▶ **What is expected**
Repeat everything from the line containing "This screenshot has width=1497, height=812." down to the end of the items, word for word, leaving out the pictures.

▶ **Data excerpts**

[START]

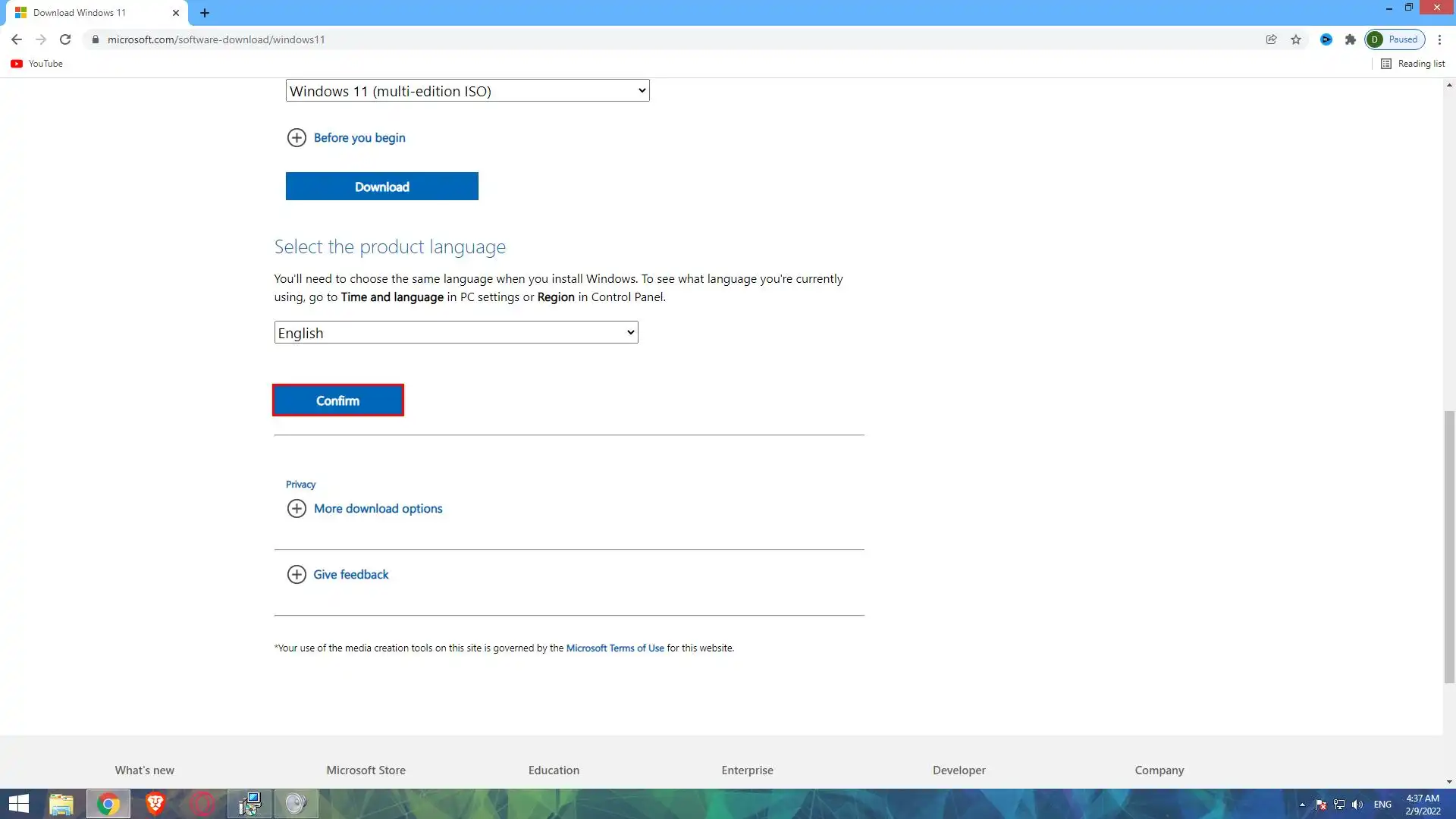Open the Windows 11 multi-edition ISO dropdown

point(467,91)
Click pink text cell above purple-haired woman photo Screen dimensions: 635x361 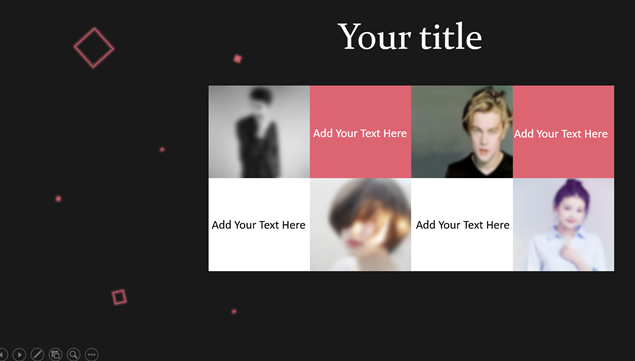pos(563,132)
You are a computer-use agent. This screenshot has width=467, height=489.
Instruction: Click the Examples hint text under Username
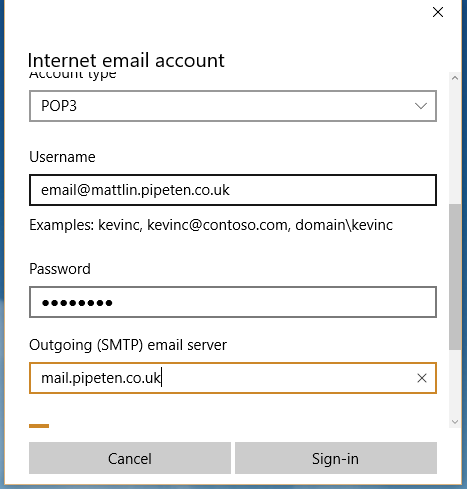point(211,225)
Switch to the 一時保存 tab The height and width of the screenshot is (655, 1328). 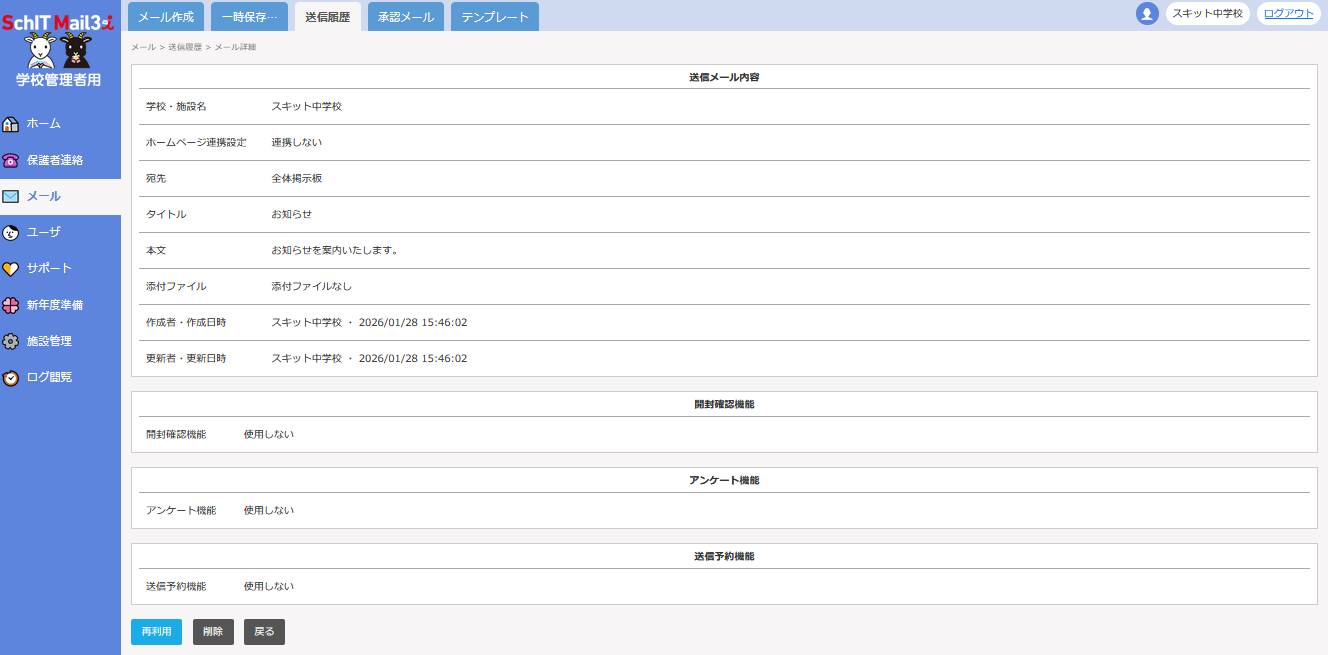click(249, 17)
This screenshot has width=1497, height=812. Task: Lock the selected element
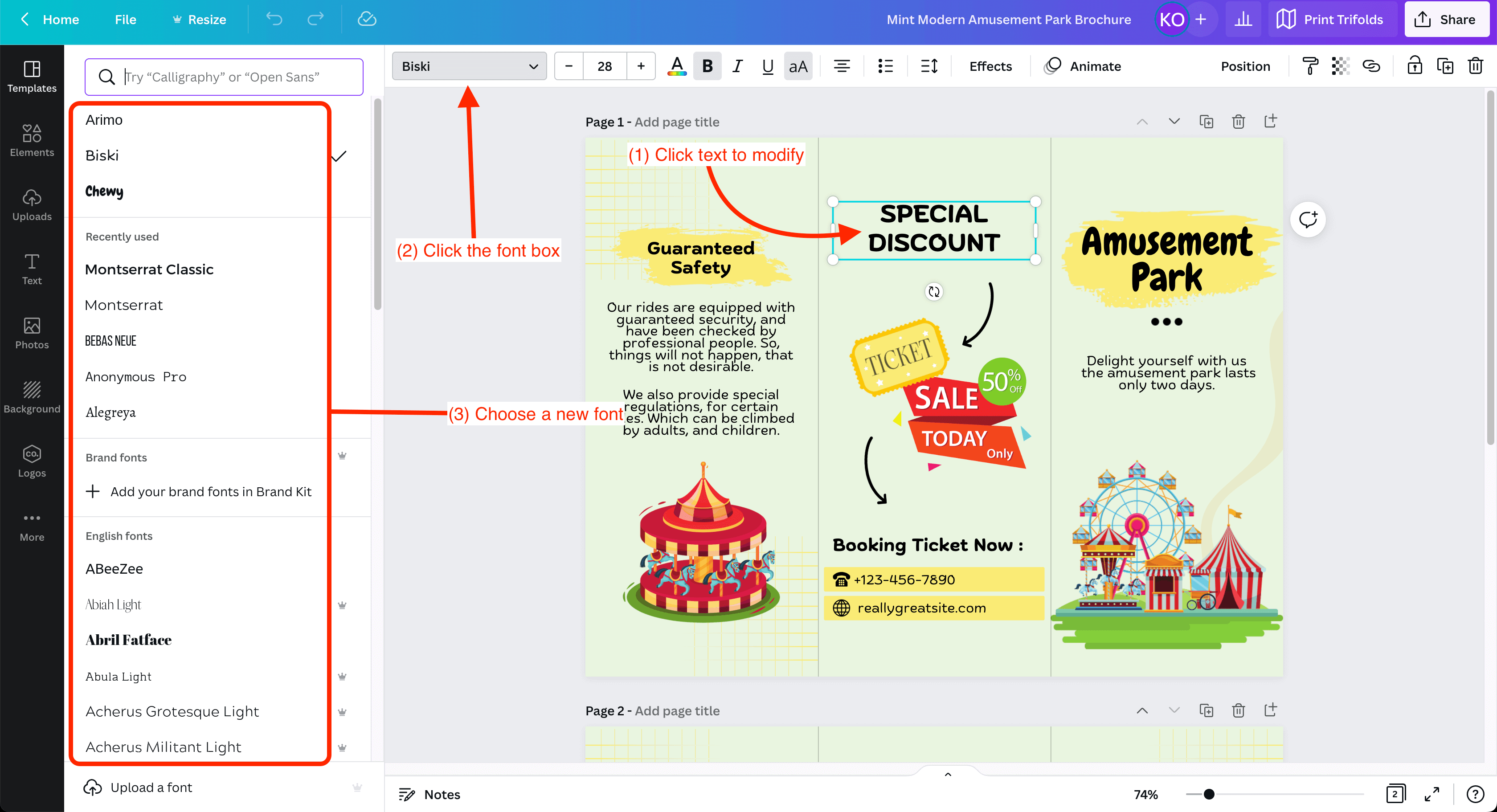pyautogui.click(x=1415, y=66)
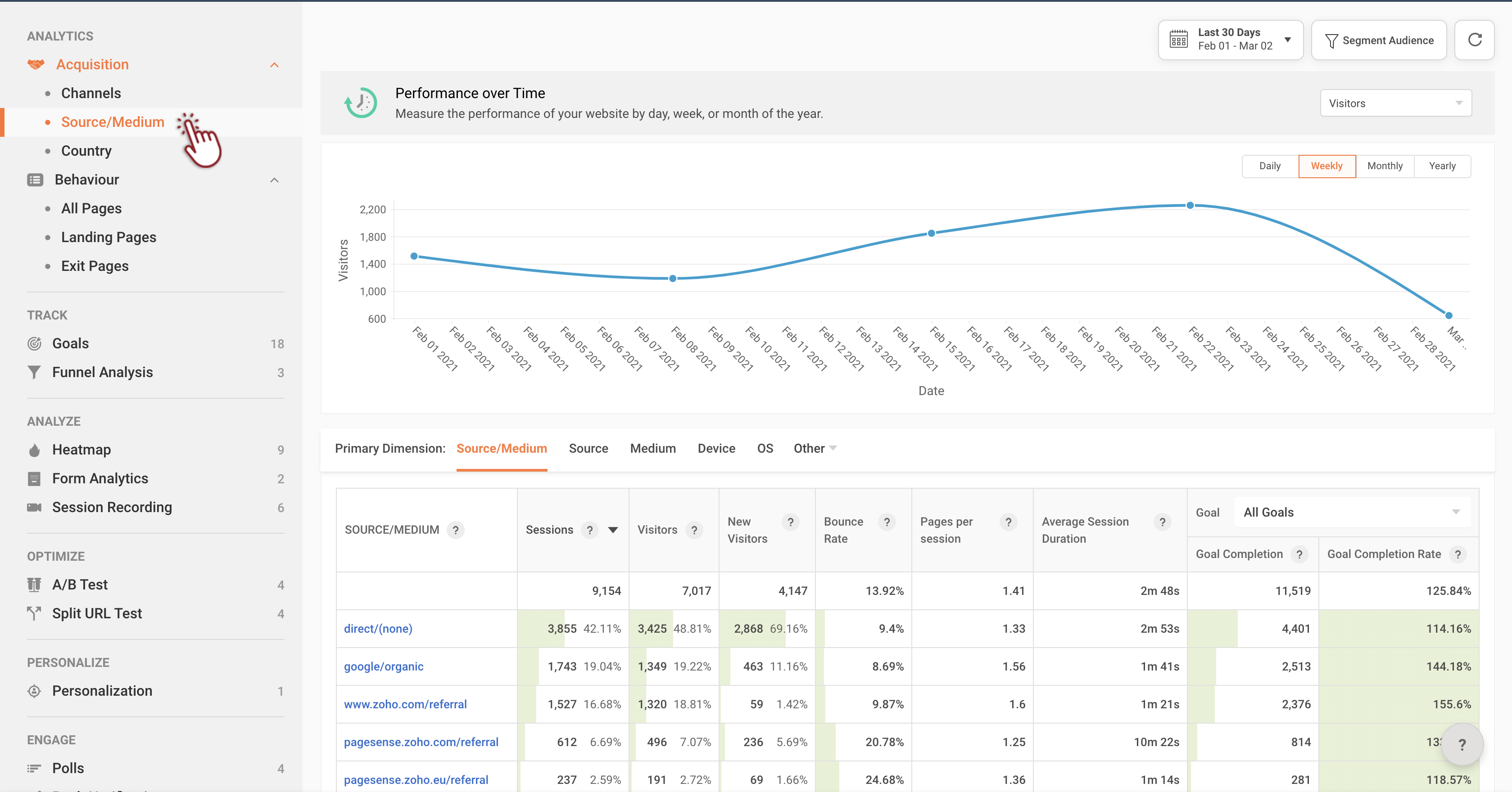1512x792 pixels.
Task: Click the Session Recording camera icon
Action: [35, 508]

[END]

▶ **Full solution**
This screenshot has width=1497, height=812. Task: Lock the selected element
pyautogui.click(x=1415, y=66)
1512x792 pixels.
Task: Click the Session Recording camera icon
Action: [35, 508]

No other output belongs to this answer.